**Given data**.
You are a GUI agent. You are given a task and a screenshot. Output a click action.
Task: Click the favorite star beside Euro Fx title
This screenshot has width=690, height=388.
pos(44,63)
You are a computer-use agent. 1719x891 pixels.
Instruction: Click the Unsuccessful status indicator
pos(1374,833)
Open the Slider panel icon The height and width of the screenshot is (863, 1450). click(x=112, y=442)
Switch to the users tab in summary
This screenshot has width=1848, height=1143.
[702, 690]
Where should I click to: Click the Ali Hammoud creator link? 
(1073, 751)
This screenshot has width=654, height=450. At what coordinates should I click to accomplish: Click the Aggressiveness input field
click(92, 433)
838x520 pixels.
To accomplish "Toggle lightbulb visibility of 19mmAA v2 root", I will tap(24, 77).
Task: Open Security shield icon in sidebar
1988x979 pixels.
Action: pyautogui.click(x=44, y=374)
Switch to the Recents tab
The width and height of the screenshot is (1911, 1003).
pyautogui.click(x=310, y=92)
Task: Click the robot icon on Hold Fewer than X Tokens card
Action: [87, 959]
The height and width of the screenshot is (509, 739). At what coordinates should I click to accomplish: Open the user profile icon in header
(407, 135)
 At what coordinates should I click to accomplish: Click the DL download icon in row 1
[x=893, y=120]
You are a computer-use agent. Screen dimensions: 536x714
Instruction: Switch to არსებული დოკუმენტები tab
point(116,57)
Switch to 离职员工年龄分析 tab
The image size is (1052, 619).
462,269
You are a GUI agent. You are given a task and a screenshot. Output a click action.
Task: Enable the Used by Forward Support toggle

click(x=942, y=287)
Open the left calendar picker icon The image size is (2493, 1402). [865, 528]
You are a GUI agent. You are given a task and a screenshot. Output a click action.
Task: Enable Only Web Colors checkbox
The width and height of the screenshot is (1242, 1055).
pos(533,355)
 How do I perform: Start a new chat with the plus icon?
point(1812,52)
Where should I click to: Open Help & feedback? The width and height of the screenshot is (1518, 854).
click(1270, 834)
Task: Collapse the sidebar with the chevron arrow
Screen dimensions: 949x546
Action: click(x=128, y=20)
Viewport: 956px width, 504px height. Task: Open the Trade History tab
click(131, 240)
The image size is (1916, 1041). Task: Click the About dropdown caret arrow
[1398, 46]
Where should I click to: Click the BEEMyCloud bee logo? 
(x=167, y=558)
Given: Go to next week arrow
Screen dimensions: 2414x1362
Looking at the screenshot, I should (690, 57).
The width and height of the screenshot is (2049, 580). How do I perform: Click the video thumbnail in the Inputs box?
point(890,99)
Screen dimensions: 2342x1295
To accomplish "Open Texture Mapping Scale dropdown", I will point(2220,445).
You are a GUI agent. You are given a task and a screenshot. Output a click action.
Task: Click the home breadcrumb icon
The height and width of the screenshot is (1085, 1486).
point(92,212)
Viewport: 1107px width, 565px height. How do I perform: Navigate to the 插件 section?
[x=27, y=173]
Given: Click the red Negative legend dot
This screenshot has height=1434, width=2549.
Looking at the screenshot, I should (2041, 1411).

**Assignment**.
Wherever the string "computer" shows up in the material, copy the line that holds it.

**Result of the exercise**.
You are a computer-use agent. 1719x891 pixels.
You are a computer-use agent. Screen dimensions: 536x714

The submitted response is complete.